Foi no meio da risada que ele ouviu um som distinto de palmas. Ele gelou!
O som tinha vindo de algum lugar atrás dele e, no momento do choque, durante o qual ele não tinha se movido, o perigo menor de ser aquilo um arrombador ocorreu-lhe em primeiro lugar, e o perigo maior de ser um Eterno investigando ocorreu-lhe em segundo.
Não poderia ser um arrombador. O período todo do mapa espaço-temporal, o período de tolerância e tudo, tinha sido meticulosamente afastado e separado de outros períodos similares do Tempo por causa da falta de fatores complicantes. Por outro lado, abstraindo Noys, ele havia introduzindo uma micromudança (talvez não tão micro assim).
Com o coração aos pulos, ele se forçou a voltar-se.

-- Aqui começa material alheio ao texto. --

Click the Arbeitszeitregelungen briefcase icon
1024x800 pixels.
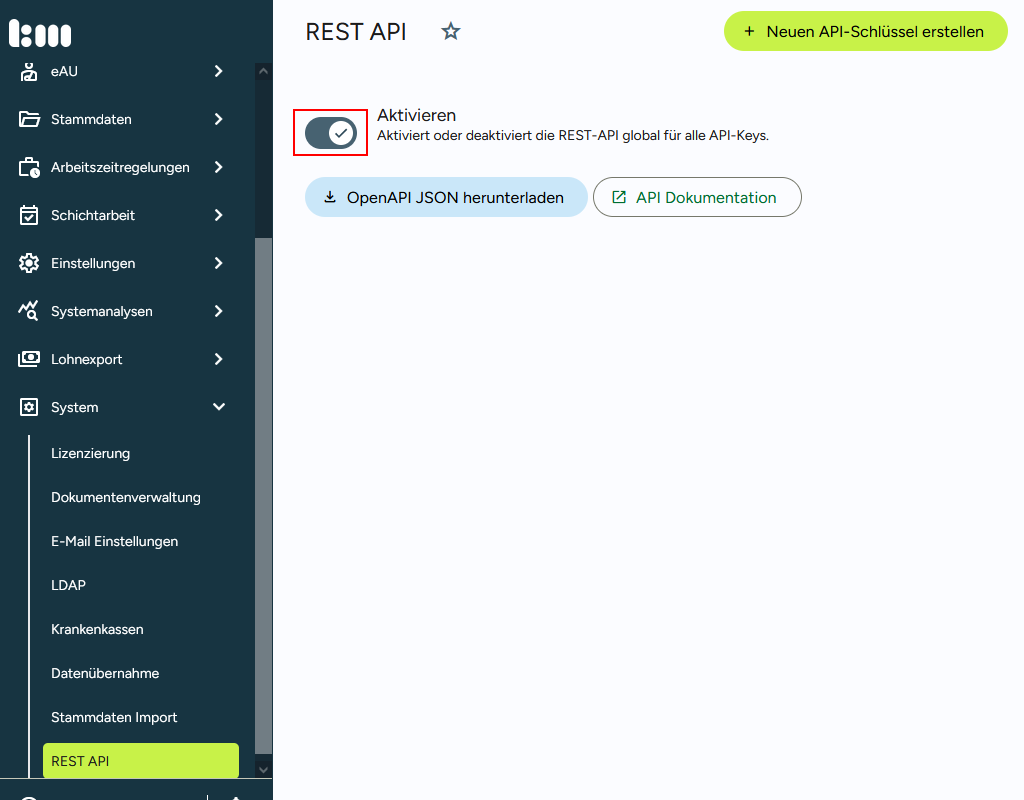coord(29,167)
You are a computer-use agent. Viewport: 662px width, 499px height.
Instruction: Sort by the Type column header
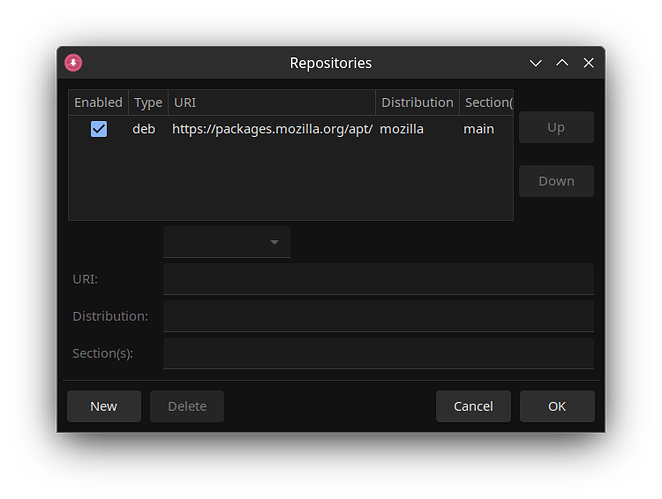(148, 102)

Pareceu-lhe que a porta atrás de si acabara de fechar-se, movendo-se o último milímetro necessário para trazê-la ao nível da parede.

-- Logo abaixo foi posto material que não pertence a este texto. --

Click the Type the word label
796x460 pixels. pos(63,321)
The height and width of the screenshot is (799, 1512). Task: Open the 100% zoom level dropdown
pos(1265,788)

Ele reprimiu o impulso de abrir aquela porta, de rebuscar a casa. Em posse das guloseimas de Noys, ele retornou à Eternidade e esperou dois dias inteiros por repercussões, antes de aventurar-se na distante escala ascendente. Não houve nenhuma e, eventualmente, ele esqueceu o incidente.
Mas agora, enquanto ajustava os controles para entrar no Tempo esta última vez, pensou nele novamente. Ou talvez fosse a expectativa da Mudança, agora quase sobre ele, que o pilhou. Olhando para trás, no momento posterior, ele sentiu que fora um ou outro que fizera com que ele ajustasse os controles erradamente. Não pôde pensar em nenhuma outra explicação.
O mal ajustamento não manifestou efeitos imediatos. Visou a sala correta e Harlan entrou diretamente na biblioteca de Noys.
Ele mesmo havia-se tornado bem decadente, agora, para não ser completamente repelido pela obra que entrava no desígnio dos estojos de filme. A inscrição dos títulos misturava-se com a filigrana intricada, até que se tornou atraente, mas quase ilegível. Era um triunfo da estética sobre a utilidade.
Harlan tirou alguns livros das prateleiras, ao acaso, e ficou surpreso. O título de um deles era História Social e Econômica de Nossos Tempos.
Por qualquer razão, este era um lado de Noys ao qual ele havia prestado pouca atenção. Certamente, ela não era estúpida e, contudo, nunca lhe ocorrera que ela poderia estar interessada em coisas sérias. Ele teve o impulso de ver um pouco da História Social e Econômica, mas reprimiu-o. Ele a encontraria na biblioteca do Setor do século 482, se alguma vez a desejasse. Finge tinha, sem dúvida, saqueado as bibliotecas daquela Realidade para os registros da Eternidade, meses atrás.
Ele pôs aquele filme para um lado, examinou o resto rapidamente, selecionou a ficção e um pouco do que parecia literatura leve de não-ficção. Esses e dois visores de bolso, ele acondicionou cuidadosamente numa mochila.
Foi nesse ponto que, uma vez mais, ele ouviu um som na casa. Não havia engano, desta vez. Não foi um ruído curto de origem indeterminada. Foi uma risada, a risada de um homem. Ele não estava sozinho na casa.
Não estava consciente de que havia deixado cair a mochila. Por um vertiginoso segundo, pôde pensar somente que estava encurralado!